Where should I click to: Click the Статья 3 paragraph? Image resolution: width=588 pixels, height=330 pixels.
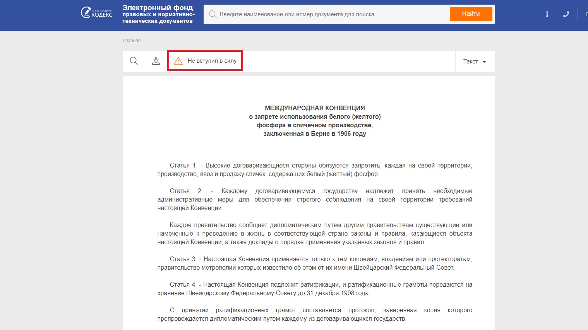(x=315, y=263)
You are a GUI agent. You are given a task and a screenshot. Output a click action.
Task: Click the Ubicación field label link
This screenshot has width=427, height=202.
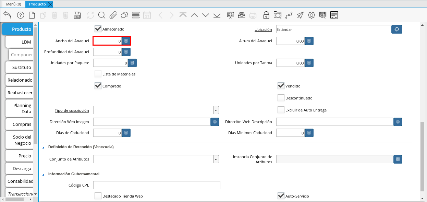(263, 29)
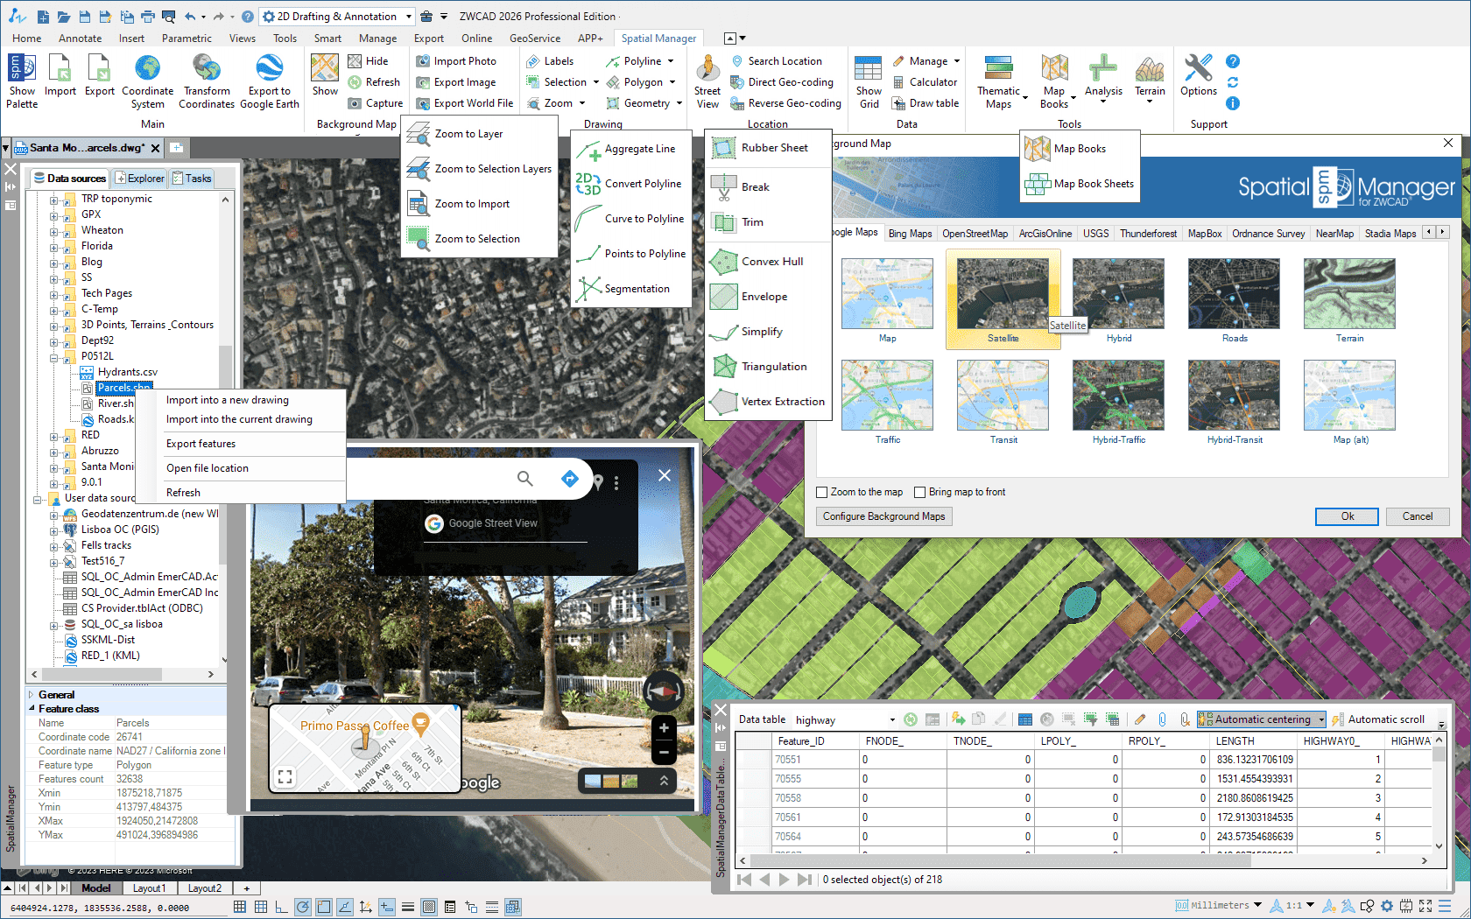The image size is (1471, 919).
Task: Check Bring map to front
Action: pos(920,492)
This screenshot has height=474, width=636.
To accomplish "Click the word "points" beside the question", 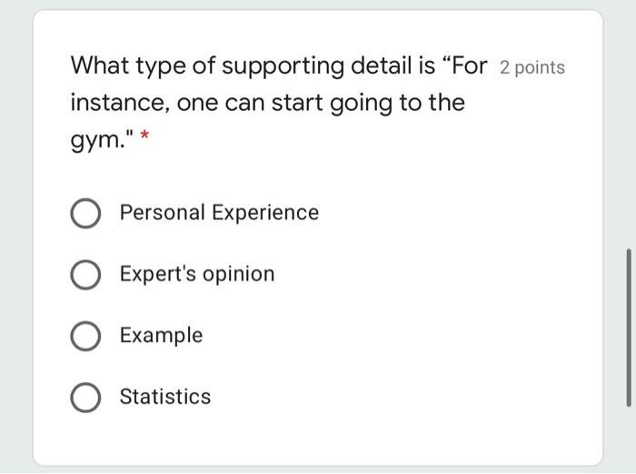I will [x=540, y=67].
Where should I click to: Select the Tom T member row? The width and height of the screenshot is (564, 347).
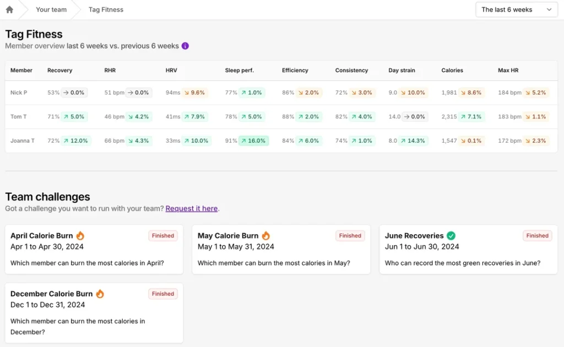pyautogui.click(x=19, y=117)
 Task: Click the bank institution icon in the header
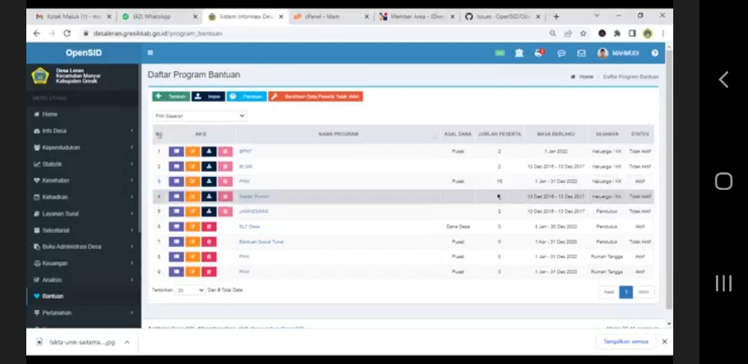[x=519, y=53]
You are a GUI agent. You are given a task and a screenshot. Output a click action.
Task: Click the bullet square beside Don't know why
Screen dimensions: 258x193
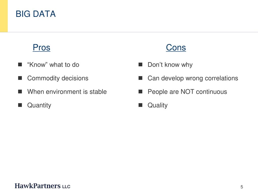pyautogui.click(x=140, y=65)
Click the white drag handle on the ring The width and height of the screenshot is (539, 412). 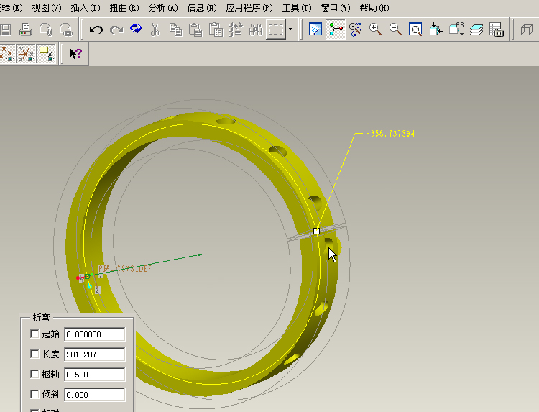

- - - -

[Exercise] Copy nothing but the lines from the one containing "Task: Click the bullet" through the last line of the listing above, transcribed exactly and with no pictures.

[Response area]
Task: Click the bullet square beside Don't know why
Screen dimensions: 258x193
pyautogui.click(x=140, y=65)
Click the white drag handle on the ring The width and height of the screenshot is (539, 412). 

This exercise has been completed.